Date Created: 14/01/1999 Last Modified: 11/10/1999 Last Checked: 02/05/2002
As if the difficulties with under diagnosis of depressive illness were not enough, it is now clear that problems with under treatment of diagnosed cases are equally prevalent.
Insufficient attention has been paid to the common problem of incomplete recovery of depressive episodes. It is salutary to remind ones self that almost all drug trials use a 50% improvement as the criterion for ‘success’. We have arrived at the extraordinary position where a lessening of symptoms, but not a full recovery, is not only accepted as a satisfactory outcome, but is even used as a benchmark.

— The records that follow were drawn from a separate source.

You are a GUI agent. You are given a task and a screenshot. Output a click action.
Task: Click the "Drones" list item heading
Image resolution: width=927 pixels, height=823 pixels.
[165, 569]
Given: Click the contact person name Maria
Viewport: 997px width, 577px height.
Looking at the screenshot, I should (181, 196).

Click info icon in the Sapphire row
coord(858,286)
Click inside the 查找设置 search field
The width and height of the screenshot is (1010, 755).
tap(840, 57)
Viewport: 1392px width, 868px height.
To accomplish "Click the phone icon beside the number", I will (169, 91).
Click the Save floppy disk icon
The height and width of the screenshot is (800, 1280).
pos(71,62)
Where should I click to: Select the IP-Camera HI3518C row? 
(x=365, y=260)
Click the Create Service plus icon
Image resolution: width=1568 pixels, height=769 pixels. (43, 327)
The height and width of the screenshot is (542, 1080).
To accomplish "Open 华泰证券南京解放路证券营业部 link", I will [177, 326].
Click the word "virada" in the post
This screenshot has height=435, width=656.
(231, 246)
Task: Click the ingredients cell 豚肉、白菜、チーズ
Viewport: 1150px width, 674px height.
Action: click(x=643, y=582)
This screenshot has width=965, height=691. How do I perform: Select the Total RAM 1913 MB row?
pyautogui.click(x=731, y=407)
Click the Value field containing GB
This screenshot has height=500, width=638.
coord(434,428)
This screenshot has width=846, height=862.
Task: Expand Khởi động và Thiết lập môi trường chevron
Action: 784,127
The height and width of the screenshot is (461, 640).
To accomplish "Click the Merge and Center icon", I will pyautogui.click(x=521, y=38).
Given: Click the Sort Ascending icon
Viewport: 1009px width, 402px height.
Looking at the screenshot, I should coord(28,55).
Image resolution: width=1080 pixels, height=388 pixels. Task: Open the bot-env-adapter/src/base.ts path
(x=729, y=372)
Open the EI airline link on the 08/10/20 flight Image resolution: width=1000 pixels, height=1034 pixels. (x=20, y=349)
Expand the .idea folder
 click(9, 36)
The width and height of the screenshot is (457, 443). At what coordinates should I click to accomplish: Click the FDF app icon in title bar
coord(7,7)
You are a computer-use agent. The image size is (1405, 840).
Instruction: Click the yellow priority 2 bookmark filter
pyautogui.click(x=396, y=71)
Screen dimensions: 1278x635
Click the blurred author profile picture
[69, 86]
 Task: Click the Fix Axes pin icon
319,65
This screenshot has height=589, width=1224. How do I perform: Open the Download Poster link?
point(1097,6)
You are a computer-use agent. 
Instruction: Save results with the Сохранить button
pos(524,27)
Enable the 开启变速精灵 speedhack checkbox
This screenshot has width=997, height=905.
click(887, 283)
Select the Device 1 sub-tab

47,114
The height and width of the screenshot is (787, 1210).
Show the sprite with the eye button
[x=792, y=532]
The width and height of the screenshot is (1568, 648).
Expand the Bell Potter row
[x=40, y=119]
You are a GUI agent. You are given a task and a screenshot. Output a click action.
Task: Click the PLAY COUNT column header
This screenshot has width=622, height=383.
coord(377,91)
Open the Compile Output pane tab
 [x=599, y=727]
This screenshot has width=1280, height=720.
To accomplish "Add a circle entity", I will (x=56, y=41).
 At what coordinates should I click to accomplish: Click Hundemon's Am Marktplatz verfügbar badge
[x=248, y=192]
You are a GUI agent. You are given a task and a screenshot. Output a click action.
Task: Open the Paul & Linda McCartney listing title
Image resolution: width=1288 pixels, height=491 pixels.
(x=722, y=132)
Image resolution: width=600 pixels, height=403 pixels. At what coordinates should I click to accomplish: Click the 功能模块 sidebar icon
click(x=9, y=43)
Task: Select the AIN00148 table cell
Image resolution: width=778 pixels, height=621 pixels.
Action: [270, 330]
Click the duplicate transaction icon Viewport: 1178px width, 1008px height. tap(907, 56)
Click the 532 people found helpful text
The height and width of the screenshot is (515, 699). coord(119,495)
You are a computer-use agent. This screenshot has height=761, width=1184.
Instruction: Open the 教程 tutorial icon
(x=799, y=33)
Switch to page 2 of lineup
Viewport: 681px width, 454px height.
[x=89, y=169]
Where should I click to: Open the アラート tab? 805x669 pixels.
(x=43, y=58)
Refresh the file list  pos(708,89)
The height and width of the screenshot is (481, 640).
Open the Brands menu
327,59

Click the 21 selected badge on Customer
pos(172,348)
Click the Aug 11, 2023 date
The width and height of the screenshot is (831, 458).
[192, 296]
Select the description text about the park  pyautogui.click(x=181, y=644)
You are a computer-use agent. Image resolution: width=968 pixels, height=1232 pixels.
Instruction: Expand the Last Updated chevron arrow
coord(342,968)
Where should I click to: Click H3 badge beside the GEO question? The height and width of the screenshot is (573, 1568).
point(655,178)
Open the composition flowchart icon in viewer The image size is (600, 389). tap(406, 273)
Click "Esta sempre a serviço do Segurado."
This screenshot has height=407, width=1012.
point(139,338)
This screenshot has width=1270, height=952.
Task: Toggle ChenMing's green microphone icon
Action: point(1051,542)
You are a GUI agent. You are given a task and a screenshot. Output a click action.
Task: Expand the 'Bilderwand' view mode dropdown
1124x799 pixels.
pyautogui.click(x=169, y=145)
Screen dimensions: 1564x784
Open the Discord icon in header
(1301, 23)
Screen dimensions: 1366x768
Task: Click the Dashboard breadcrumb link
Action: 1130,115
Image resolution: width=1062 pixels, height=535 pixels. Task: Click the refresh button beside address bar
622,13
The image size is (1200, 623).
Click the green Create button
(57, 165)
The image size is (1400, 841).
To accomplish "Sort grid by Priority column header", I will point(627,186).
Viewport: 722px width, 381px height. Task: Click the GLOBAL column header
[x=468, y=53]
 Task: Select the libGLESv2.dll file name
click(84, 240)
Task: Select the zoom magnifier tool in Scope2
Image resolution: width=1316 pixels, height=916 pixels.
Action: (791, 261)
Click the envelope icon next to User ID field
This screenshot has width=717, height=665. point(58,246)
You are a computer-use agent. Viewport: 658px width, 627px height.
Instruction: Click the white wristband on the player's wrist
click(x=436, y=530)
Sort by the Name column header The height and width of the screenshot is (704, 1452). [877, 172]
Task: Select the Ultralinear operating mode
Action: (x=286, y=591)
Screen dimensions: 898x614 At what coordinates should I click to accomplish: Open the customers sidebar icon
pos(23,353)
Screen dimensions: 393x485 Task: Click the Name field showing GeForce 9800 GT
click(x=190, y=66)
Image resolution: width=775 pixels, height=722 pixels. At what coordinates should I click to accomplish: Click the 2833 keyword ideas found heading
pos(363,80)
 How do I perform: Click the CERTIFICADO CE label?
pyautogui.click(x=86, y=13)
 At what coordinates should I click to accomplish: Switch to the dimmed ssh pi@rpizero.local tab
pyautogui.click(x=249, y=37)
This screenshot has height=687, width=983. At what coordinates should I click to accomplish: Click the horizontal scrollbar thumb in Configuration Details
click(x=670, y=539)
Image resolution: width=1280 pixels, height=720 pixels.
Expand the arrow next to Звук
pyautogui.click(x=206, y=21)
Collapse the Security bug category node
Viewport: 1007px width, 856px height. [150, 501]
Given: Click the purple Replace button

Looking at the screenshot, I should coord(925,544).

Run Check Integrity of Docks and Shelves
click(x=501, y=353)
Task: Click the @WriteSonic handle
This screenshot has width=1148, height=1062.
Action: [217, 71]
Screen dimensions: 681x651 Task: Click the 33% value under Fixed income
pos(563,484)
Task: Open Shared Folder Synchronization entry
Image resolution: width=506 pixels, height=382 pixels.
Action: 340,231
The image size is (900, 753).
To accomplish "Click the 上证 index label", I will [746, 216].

I view the evidence that serotonin and noradrenalin reuptake inhibitor (SNRIs) and combined treatments -- such as sertraline and reboxetine / desipramine / nortriptyline -- are more effective, and more likely to bring about complete recovery, as being sufficiently persuasive to act on. The evidence that more aggressive treatment of depression is both appropriate, and required, now deserves our attention.
The old notion of a maintenance dose has been firmly debunked. Continued therapy, at the same dose as was necessary to achieve initial improvement, is likely to be required. The relapse rate with lowered maintenance doses is significantly higher. It is also clear that, for patients who have two or more previous episodes, the chances of requiring therapy for three to five years, rather than twelve months or so, is great.
When this is combined with the significant evidence that two or more episodes increases risk of severity and chronicity it can be seen that the importance of continued treatment and prevention of relapse is great.